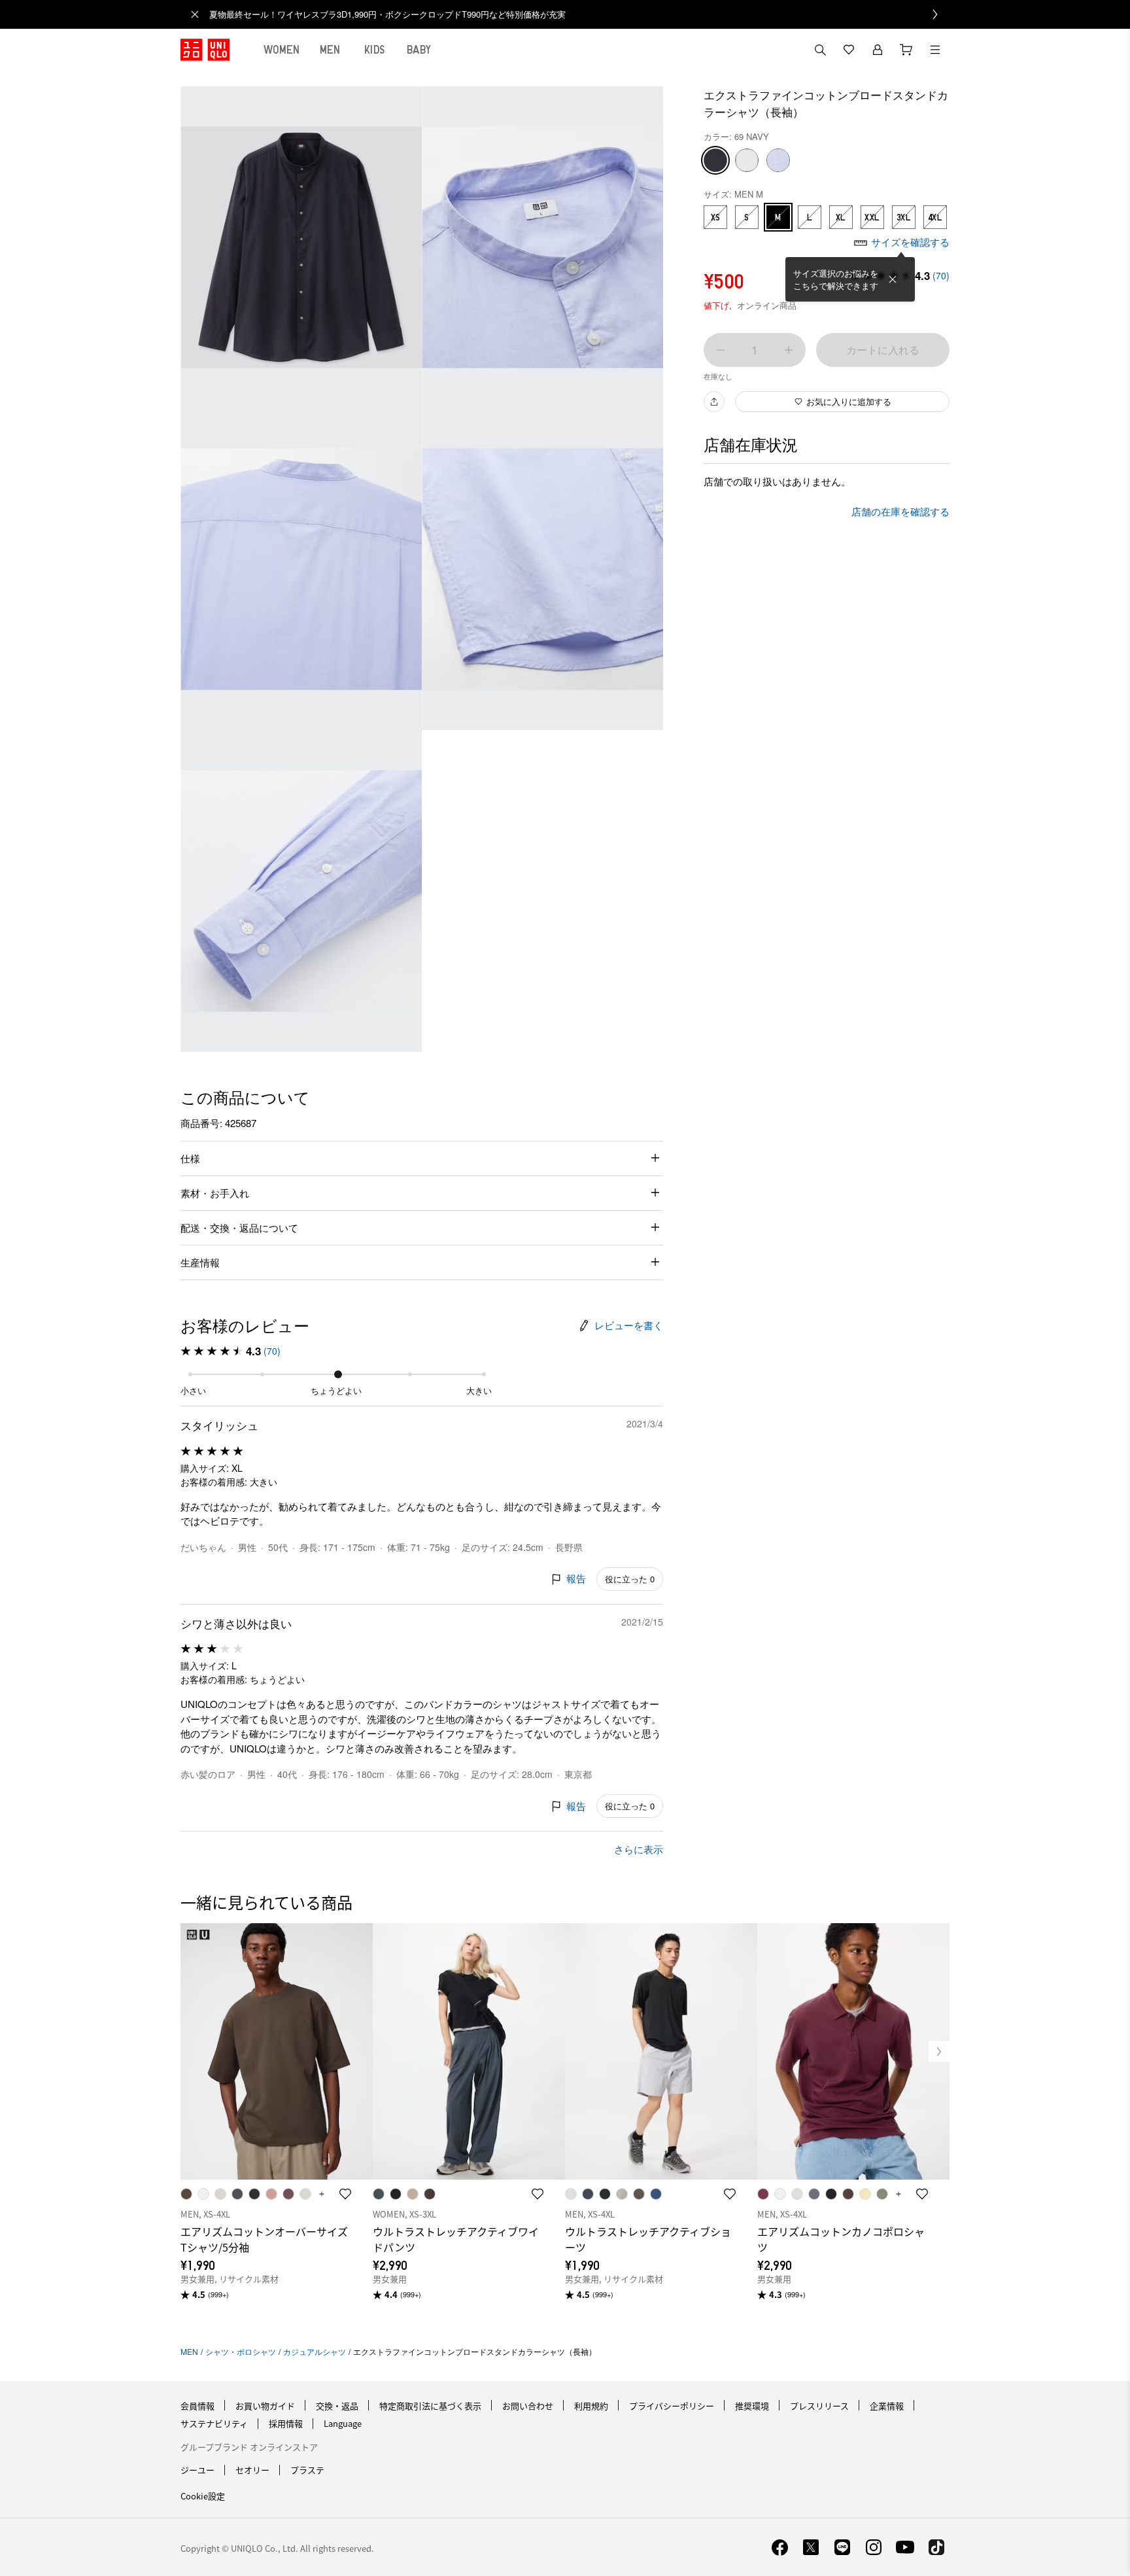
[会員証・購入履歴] (877, 49)
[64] (778, 160)
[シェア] (714, 401)
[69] (715, 160)
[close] (194, 14)
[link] (579, 14)
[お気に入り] (848, 49)
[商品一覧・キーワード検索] (935, 49)
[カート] (906, 49)
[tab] (282, 49)
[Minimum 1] (721, 350)
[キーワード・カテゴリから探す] (820, 49)
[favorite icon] (345, 2194)
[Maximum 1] (789, 350)
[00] (747, 160)
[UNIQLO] (205, 49)
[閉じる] (892, 279)
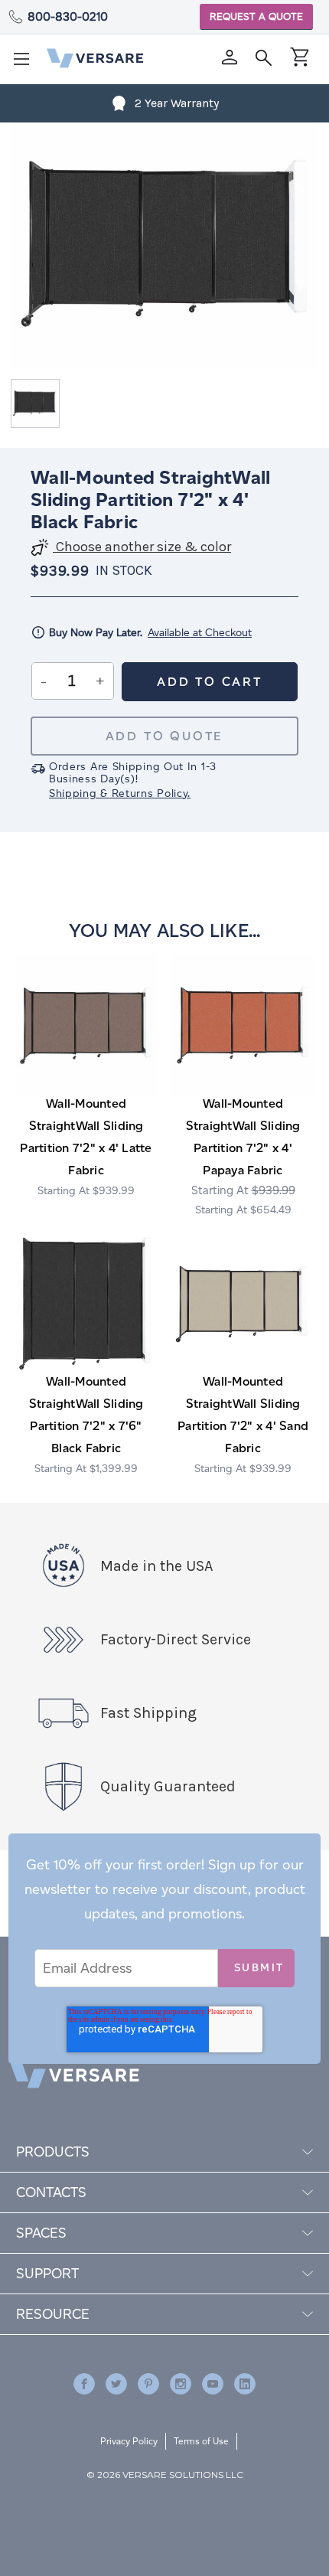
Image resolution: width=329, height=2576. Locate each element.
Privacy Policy (129, 2441)
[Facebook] (84, 2384)
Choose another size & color (142, 547)
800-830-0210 (68, 16)
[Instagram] (180, 2384)
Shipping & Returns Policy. (120, 793)
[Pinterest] (148, 2384)
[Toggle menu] (26, 64)
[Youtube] (212, 2384)
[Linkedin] (245, 2384)
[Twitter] (116, 2384)
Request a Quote (256, 16)
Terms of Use (201, 2441)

◆ **Brief**
If a line in the material above contains the word "Policy", copy it.

◆ **Response to this exercise**
Privacy Policy (129, 2441)
Shipping & Returns Policy. (120, 793)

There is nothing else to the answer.